患者さんは高齢の方が多く、高血圧、成人病などの慢性疾患で定期的に通っている方が多数です。隣に特別養護老人ホーム「長寿園」もあるので、そちらから通院や入院をすることももちろんあります。
「地域を支える病院ということで、地域の患者さんを大事に、しっかりと医療を提供し続けるということを第一にやっております」と事務長の西村智広さん。病院の理念も、「地域住民の方が安心して暮らせるため、信頼される病院を目指します」です。
強力なチーム医療の一員に
職員は薬剤師、看護師、准看護師、介護士、看護助手、診療放射線技師、臨床検査技師、理学療法士、ケアマネジャー、管理栄養士、調理員、医療助手、事務職員、管理人など多岐にわたり、医師を筆頭に、こうしたさまざまな職種の人がチームを組んで患者さんの治療にあたっています。
ただ常にいずれかの職種で人員が不足していて、現在いるスタッフが離職すればその代わりを探さなくてはならないという、慢性的な人手不足の状態です。町内だけで人材を探すのにも限界があり、広く募集したいとのこと。実際、今いる職員も北海道内・外さまざまなところからやってきています。
資格については、あればなお可。ただ「経験・未経験、資格の有無などもあるでしょうが、資格がなくても一生懸命仕事を覚えたいという気持ちのある方なら採用したい」と西村事務長。働きながら資格をとることも応援し、実際にそれをなしとげた職員もいます。
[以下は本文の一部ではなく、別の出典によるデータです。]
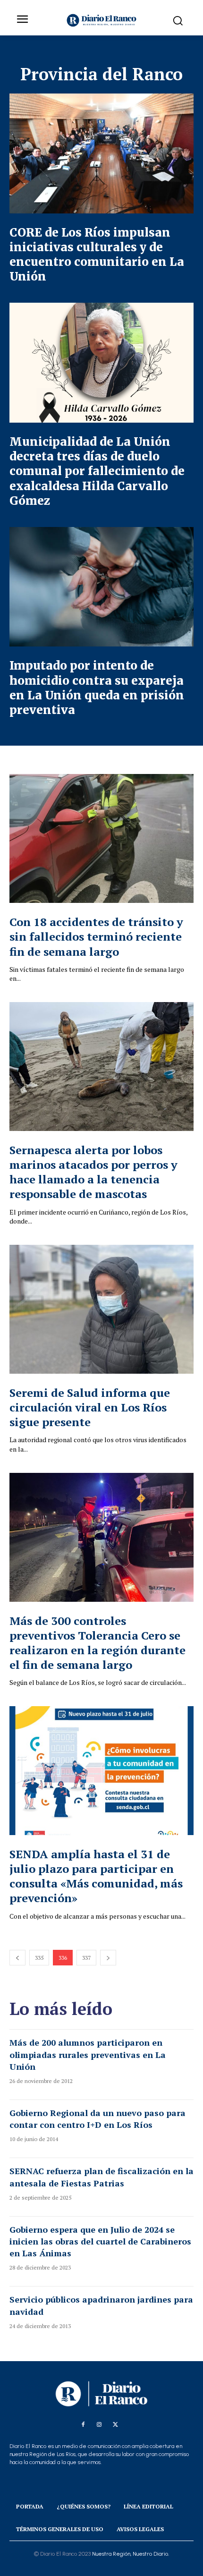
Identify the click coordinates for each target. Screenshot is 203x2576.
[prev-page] (17, 1957)
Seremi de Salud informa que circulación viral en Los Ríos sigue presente (89, 1407)
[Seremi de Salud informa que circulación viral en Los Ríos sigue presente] (101, 1309)
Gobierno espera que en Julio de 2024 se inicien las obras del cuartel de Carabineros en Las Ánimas (100, 2241)
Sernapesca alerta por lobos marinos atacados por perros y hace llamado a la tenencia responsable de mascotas (93, 1172)
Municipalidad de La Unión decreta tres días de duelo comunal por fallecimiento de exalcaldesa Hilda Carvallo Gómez (97, 471)
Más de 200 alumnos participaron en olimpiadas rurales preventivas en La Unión (87, 2054)
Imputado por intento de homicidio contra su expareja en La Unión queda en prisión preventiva (96, 687)
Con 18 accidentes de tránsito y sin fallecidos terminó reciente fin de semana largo (96, 936)
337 (86, 1957)
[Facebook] (83, 2425)
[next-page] (108, 1957)
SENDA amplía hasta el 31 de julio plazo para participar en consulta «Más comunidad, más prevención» (96, 1876)
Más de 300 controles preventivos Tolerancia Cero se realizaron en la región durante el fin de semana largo (97, 1643)
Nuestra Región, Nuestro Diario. (130, 2553)
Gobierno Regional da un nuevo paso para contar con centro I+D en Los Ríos (97, 2118)
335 (39, 1957)
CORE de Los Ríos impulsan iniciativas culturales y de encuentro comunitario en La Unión (96, 254)
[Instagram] (99, 2425)
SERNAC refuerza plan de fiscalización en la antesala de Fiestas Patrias (101, 2176)
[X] (115, 2425)
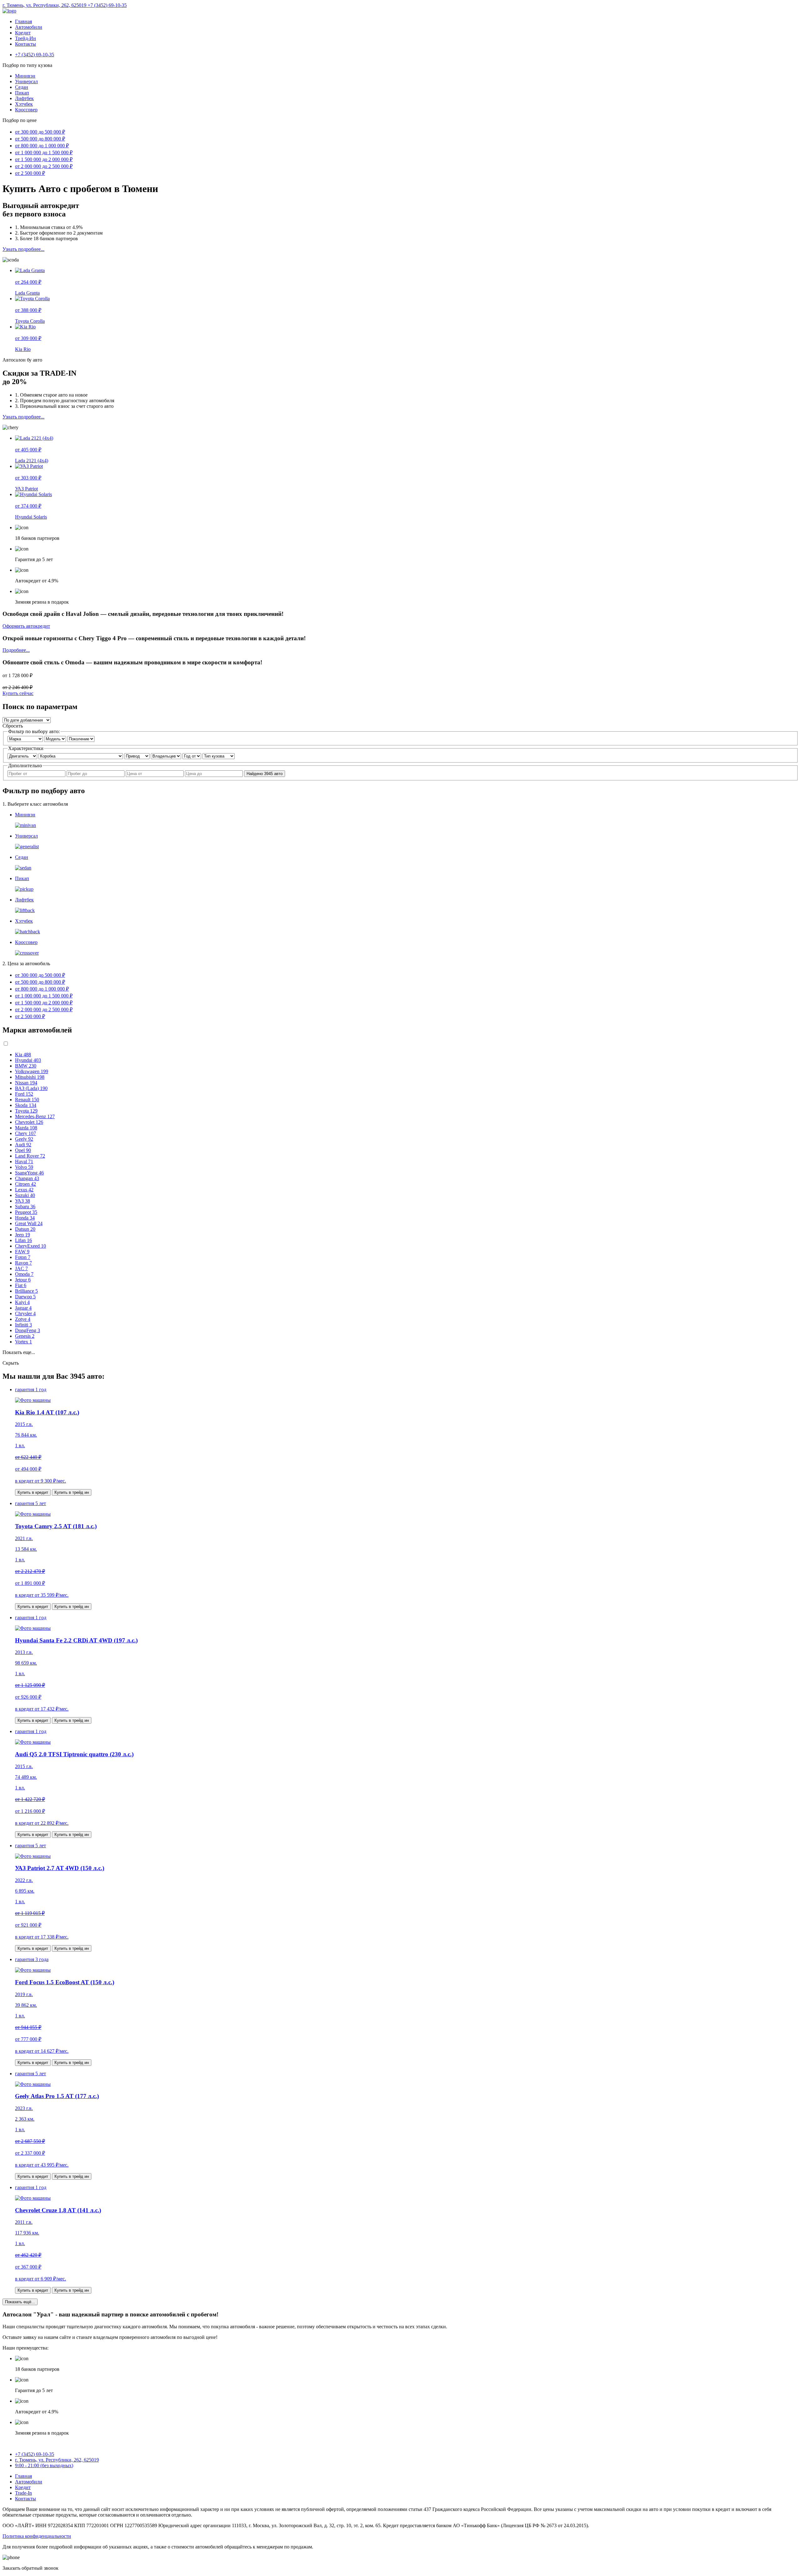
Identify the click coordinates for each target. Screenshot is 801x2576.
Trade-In (23, 2493)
資格をとるためには職務経験が必要になる場合もあり、ここで何年か働くことがその基準を満たすことにもなるのです。
感染対策への徹底的な備えも
院内には「医療事故防止対策」「院内感染防止」「褥瘡(じょくそう)対策」「サービス向上」「栄養管理・給食」「輸血療法」などの委員会があり、それぞれが主体となって勉強会も開いて、病院の安全、医療や介護の質の向上などに常に熱心に向き合っています。
新型コロナウイルス感染症拡大防止対策では、「院内感染防止委員会」が先頭に立ち、専門家の指導を仰ぎながら、勉強会を開いて感染者が発生した場合に備えています。また町民に対しても他機関とともに感染予防の啓蒙(けいもう)を繰り返し、地域の人々の感染を防ぐ一翼を担ってきました。
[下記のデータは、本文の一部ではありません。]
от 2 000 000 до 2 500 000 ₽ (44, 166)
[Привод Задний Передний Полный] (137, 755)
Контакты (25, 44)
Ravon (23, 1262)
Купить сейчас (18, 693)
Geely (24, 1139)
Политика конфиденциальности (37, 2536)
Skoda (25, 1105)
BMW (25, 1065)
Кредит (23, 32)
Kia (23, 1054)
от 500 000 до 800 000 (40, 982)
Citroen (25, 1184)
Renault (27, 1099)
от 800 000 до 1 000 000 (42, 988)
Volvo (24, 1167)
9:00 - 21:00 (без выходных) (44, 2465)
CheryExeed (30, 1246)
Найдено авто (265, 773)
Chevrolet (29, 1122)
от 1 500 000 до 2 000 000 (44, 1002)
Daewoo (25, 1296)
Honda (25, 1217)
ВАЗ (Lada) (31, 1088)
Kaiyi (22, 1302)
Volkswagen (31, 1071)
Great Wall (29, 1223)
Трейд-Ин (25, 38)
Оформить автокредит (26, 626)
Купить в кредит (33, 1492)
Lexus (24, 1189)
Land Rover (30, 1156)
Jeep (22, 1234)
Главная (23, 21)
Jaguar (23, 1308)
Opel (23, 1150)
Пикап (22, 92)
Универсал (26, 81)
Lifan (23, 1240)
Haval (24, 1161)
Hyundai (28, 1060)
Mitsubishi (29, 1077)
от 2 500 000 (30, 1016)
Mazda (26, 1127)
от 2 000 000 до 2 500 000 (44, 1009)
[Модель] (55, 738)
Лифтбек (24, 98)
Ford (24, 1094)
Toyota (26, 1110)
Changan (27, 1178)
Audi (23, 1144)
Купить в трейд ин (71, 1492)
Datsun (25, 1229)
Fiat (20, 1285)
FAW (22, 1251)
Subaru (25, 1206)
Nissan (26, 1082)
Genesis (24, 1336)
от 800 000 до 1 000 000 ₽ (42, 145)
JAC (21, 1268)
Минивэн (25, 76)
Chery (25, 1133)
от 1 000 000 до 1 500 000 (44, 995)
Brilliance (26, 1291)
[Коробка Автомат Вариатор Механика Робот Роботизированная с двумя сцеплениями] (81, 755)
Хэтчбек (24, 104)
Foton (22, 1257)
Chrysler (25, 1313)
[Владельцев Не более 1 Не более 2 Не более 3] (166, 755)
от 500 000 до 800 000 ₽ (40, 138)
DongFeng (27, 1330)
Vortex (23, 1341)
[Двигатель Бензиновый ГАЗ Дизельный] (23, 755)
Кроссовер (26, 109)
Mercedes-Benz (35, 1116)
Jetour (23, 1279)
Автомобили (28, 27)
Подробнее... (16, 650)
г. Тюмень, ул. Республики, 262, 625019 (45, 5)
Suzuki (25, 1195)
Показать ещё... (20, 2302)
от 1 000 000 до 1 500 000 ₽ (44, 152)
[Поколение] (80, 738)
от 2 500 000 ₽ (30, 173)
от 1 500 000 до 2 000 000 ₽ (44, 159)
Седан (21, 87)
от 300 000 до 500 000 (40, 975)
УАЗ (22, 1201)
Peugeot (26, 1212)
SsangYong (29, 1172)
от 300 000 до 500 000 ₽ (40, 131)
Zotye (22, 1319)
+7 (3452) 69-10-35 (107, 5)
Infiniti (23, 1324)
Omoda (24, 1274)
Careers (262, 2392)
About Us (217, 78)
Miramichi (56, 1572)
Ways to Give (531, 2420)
一般外来とは別の棟に、一般外来の診療時間を分けながら「発熱・感染症外来」を開設し、万が一のときにも一般の診療を安心して続けられるよう、備えを怠りません。入院患者の面会についても、現在は禁止とさせていただいておりますが、オンラインでの面会を行っております。今後は感染症状況を見極めながら面会の再開に向けて、感染防止とルール作りに取り組んでいきます。患者さんや家族にもよりそいながら見えない敵と戦っています。
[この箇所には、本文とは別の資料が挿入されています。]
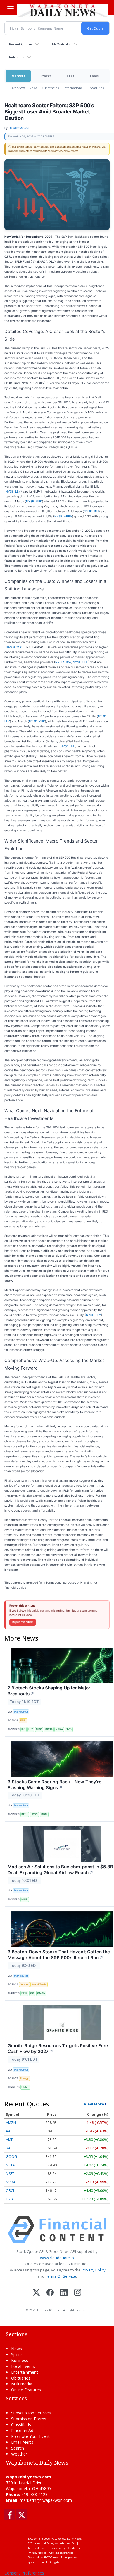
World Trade (39, 1984)
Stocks (45, 76)
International (73, 88)
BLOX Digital (52, 2562)
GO (32, 1993)
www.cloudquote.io (57, 2257)
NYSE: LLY (13, 491)
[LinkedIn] (64, 2293)
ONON (41, 1993)
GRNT (25, 2086)
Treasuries (96, 88)
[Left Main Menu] (10, 8)
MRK (39, 1729)
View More (94, 2104)
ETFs (70, 76)
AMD (10, 2139)
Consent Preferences (24, 2573)
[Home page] (62, 9)
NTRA (59, 1729)
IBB (23, 1729)
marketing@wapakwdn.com (46, 2500)
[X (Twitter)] (36, 2293)
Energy (24, 2078)
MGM (44, 1814)
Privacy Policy (94, 2270)
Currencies (50, 88)
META (10, 2165)
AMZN (11, 2122)
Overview (17, 88)
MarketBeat (21, 1711)
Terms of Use (36, 2548)
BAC (9, 2148)
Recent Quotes (20, 44)
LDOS (34, 1814)
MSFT (10, 2173)
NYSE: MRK (34, 501)
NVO (69, 1729)
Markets (18, 76)
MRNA (49, 1729)
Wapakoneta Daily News (66, 2539)
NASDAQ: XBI (15, 647)
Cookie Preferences (61, 2553)
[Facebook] (50, 2293)
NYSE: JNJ (91, 511)
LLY (30, 1729)
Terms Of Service (60, 2276)
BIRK (24, 1993)
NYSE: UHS (80, 662)
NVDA (10, 2182)
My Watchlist (61, 44)
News (33, 88)
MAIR (24, 1899)
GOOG (11, 2156)
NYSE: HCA (63, 662)
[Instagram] (78, 2293)
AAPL (10, 2131)
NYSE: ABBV (63, 516)
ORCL (10, 2190)
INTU (24, 1814)
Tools (94, 76)
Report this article (22, 1622)
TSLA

また、新型コロナウイルス感染者を一時的に受け入れることも想定し、陰圧装置など院内感染対策に必要な機器や防護装備もそろえました。新型コロナウイルス感染症の拡大が終息した後も、さまざまな感染症の治療に有効活用していきます。
町職員として採用、夜勤のある仕事も
看護師、看護助手、介護員などは、早出、遅出、夜勤の3パターンの勤務時間をローテーションします。夜勤は月に5~6回ほど。家庭の事情などで、どうしても偏った時間にしか働けない場合は、「シフトを組む都合があったり、病院の多忙時間がだいたい決まっていたりするため、非常に悩ましいのですが、個々に相談に応じたいと思います」と西村事務長は言います。ただ、命を預かる重要な仕事であるため、また経験を積んで知識を増やし技術を磨くためにも、あまりに働く日数や時間が少ないという勤務は難しいのが現状です。
公的な病院であるため、町職員としての採用となり、給与なども町職員の規程に準じます。福利厚生もしっかりしているから安心。働き方改革を推進する職場でもあるため、忙しいとはいえ、定数以上の時間外勤務はなく、時間外手当もきちんと出されています。
時代の変化に沿った医療を提供
近年は高齢化が進み、急性期で入院する患者さんが減って、慢性疾患で療養的な入院をする人が多くなりました。地域の医療・介護にきめ細かくこたえるため、2022年7月には病院内に介護医療院(16床)をオープン、今以上に介護職が必要となっています。
町民がこの中頓別で安心して暮らしていけるよう、地域医療に万全の体制で向き合い、取り組んでいる病院です。誇りをもって働いてくれるマンパワーをお待ちしています。